Some of the most interesting of the “serious” guys offer their own, different seductions, in the form of theoretical justifications, which are sometimes more “tasty” than the music. Notably, Cage’s essays in “SIlence” are highly entertaining (if you like that kind of stuff, which I do), and for me far more palatable than the actual sounds (or the absence of sounds) they’re intended to justify. And here’s how seductive Cage can be: George Grella, in his Amazon review of “Silence,” describes Cage’s 4’33” as “the most profound and destabilizing in the history of music…” Really? I know it finally all boils down to personal opinion, but, in the face of the Rite of Spring, Beethoven’s 5th, Bird, Monk, Coltrane, even the candy-coated Beatles…I don’t think so.
Schoenberg provided his own seduction in the shape of a highly sophisticated theory. Yeah, I know 12-tone is old hat, but duodecophony generates sonorities that continue to be popularly indigestible. However, his writings on music are fascinating, original, and fearfully well-informed.
Sometimes I wonder whether there’s an element of masochism in some contemporary “serious” music, like eating really hot peppers. They’re certainly flavorful. Alternatively, could we compare 4’33” to sitting down to a sumptuous full table setting…with no food, other than what happens to land on your plate by chance?

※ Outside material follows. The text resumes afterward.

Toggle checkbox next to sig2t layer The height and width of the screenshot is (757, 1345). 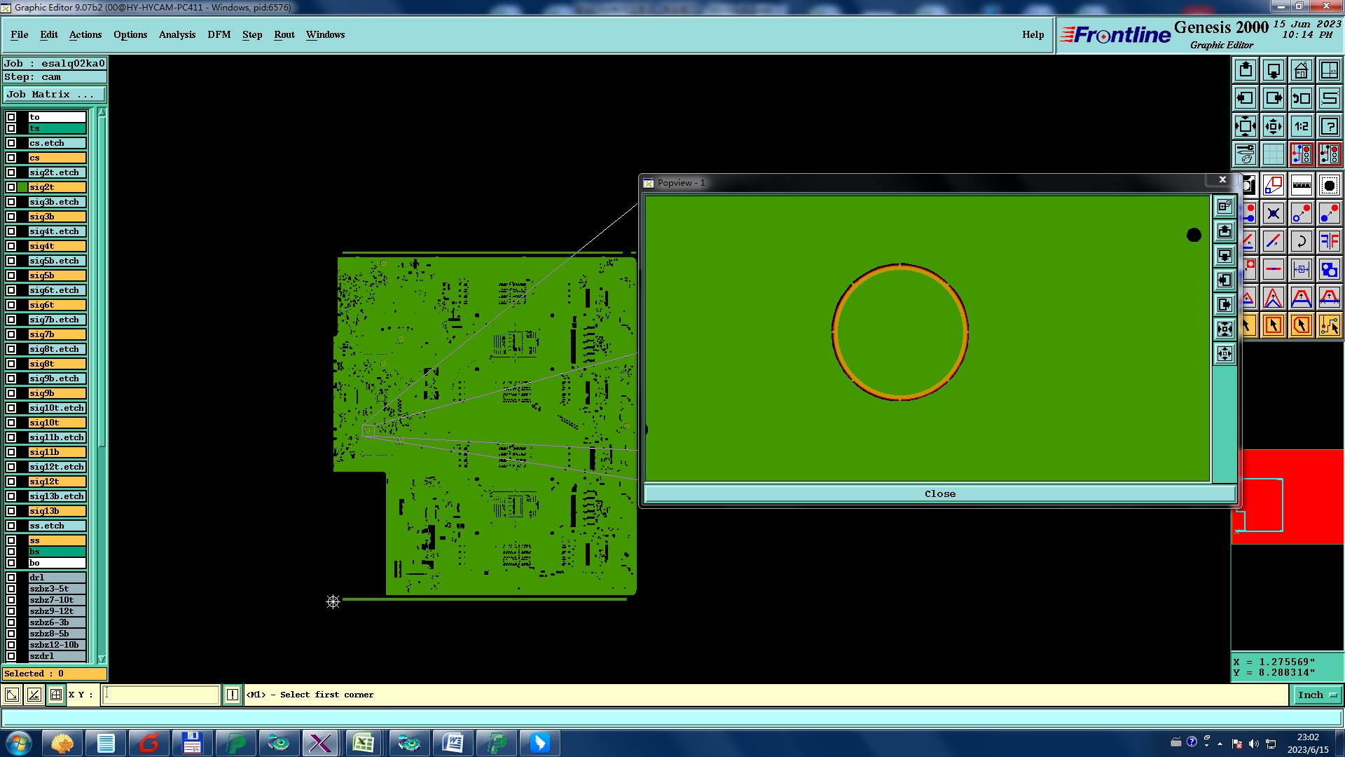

I think part of your conundrum, Ethan, is that “serious” and “art” music is often what “new music” partisans really believe is what they’re talking about, Ever read Henry Pleasants’ “The Agony of Modern Music” and “Serious Music and All That Jazz”? I think you may find him a kindred soul, as I did. Good luck with your adventure in diplomacy.
I haven’t read those things but I most certainly will. I suspect you’re right.